With Theurer's days no longer confined to 24-hour periods, the mixture of horrific imagery and constant internalization caused Theurer's nightmares to surface. "I think the haunting nightmares were a byproduct of working on the subject matter," says Theurer.
These nightmares weren't all bad though, as Theurer eventually used their influence to shape the direction and tone of the game's ending.
Forgoing the traditional "game over" taunt after a loss, Missile Command opted for something much more ominous, simply "THE END" as your cities lay destroyed in an endless nuclear war. "[These nightmares] probably motivated me to create the final 'THE END' explosion," says Theurer.
The message of Missile Command — straight from Theurer — was simple: In the end, all is lost. There is no winner.
Missile Command wasn't originally supposed to be called Missile Command, but rather, Armageddon.
As Calfee pointed out, no one knew what armageddon meant at the time. "The management, themselves, didn't know what the word meant and they thought none of the kids would."

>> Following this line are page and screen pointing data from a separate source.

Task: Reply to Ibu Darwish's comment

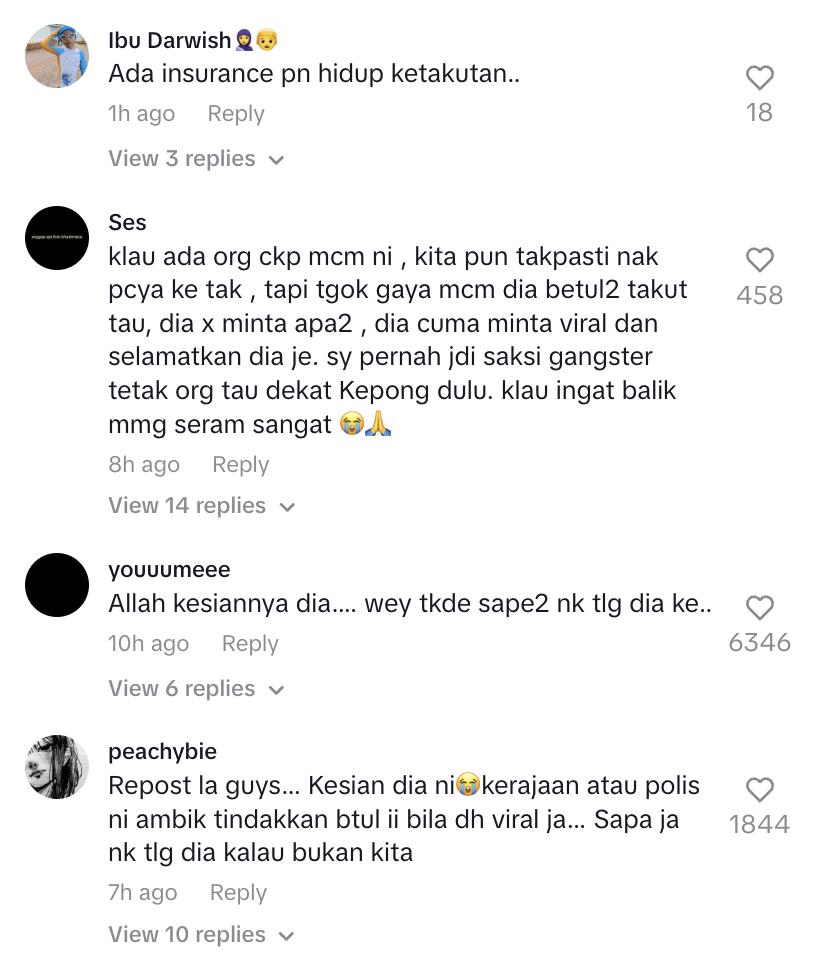Action: click(236, 114)
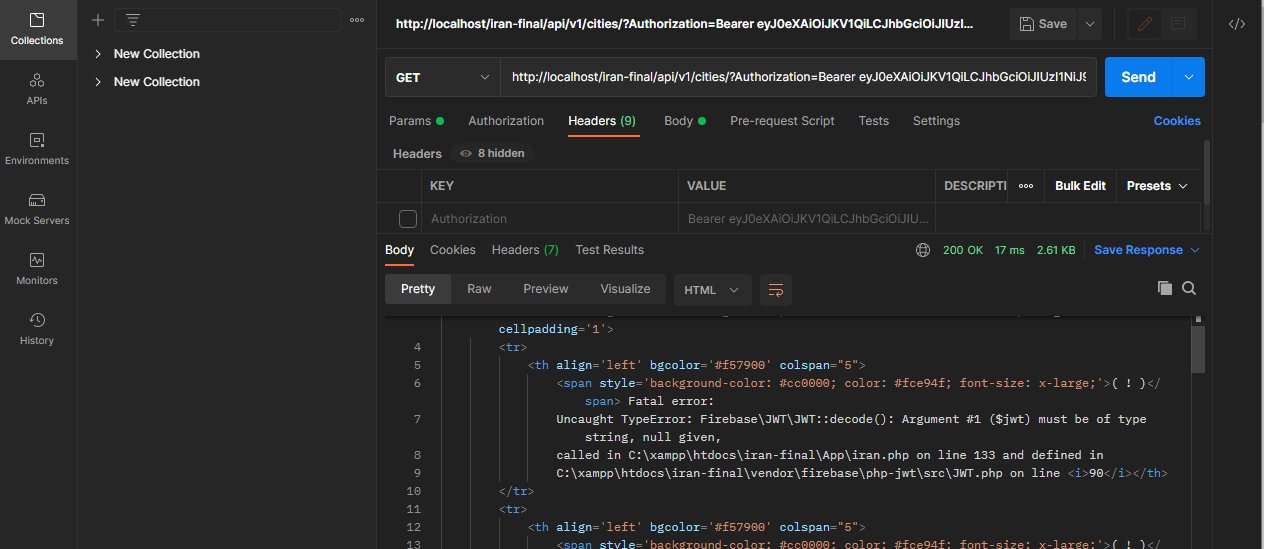Open the History sidebar section
The height and width of the screenshot is (549, 1264).
tap(37, 328)
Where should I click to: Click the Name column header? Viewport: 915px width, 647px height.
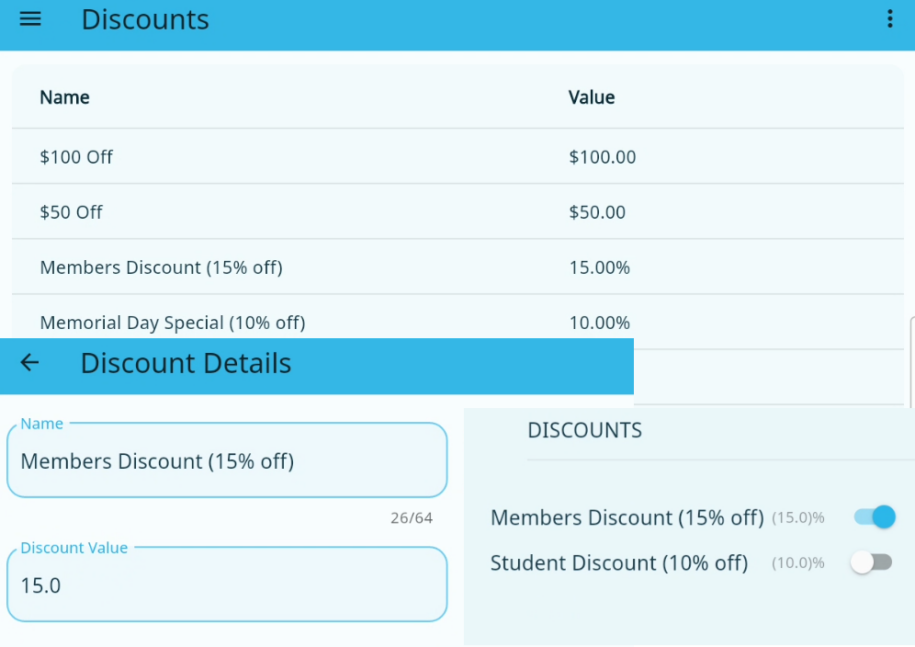click(64, 97)
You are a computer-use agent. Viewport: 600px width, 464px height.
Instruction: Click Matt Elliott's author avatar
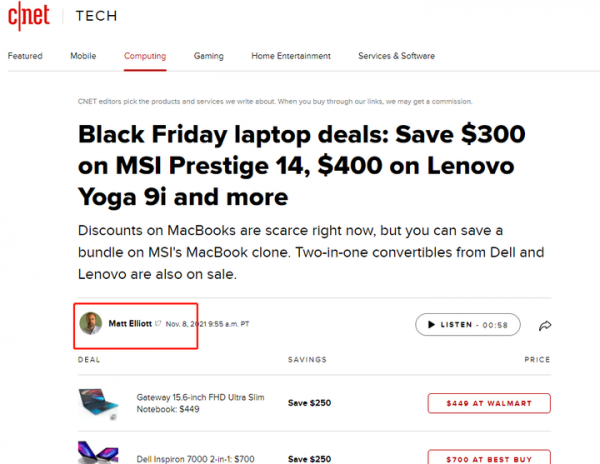pos(91,324)

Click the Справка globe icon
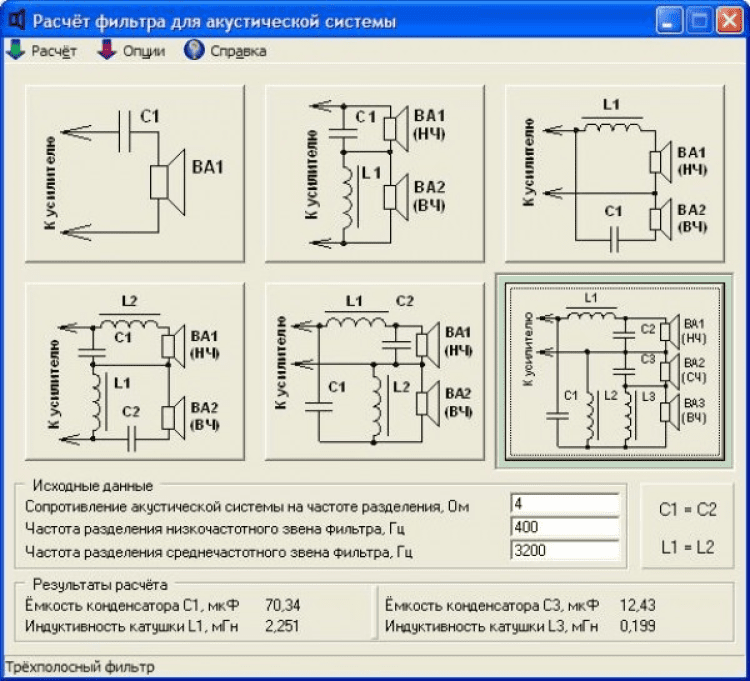point(194,50)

The team loved the name, but eventually, the decision was no longer its to make. "From the very top came the message, 'We can't use that name, nobody'll know what it means, and nobody can spell it,'" said Calfee, Theurer recalls.
The name didn't just sound cool. It was meant to drive home just what nuclear war meant.
Fun within dread
Theurer always meant for Missile Command to be a fun experience for players while also conveying the serious nature of the events found within.
Placing players in a purely defensive role changes the mindset that players often associate with their role in games. Instead of putting them in the role of the oppressor, they're placed into a situation where they can do nothing but react.
There's no firing back on their oppressor, only destroying the shots fired upon the player's cities in an attempt to save them. It instantly creates a different feel of immense responsibility rather than heroism.
It's a mechanic that is used to assign sole responsibility of handling an extremely important situation to one player. All hope relies on them defending their cities and bases from oncoming attack, but in the end, they can't do it.
Despite the large responsibility provided to the player, there's a limited scope of what they can actually do to protect their country from the attack. The missiles won't stop and the player is operating on limited ammunition, giving them no real alternative to just keep defending themselves for as long as they can until they can't hold out anymore.
These invisible boundaries force the player to think of humans in terms of raw numbers. At a certain point, each player realizes that they can't go on protecting each city and that they'll need to sacrifice one in order to continue to protect and serve the needs of others.
This sense of endless, impactful and sacrificial dread was both purposeful and intended to affect the player as deeply as possible, especially for a game meant to be consumed by the mass public. "That was the whole point of the game," Theurer says, "to show that if there was ever a nuclear war, you'd never win."
Missile Command was a social commentary ahead of its time. One that resulted in the haunting of its creator through constant nightmares, punishing him with a reminder of the value of human life and just how quickly that can be taken from us.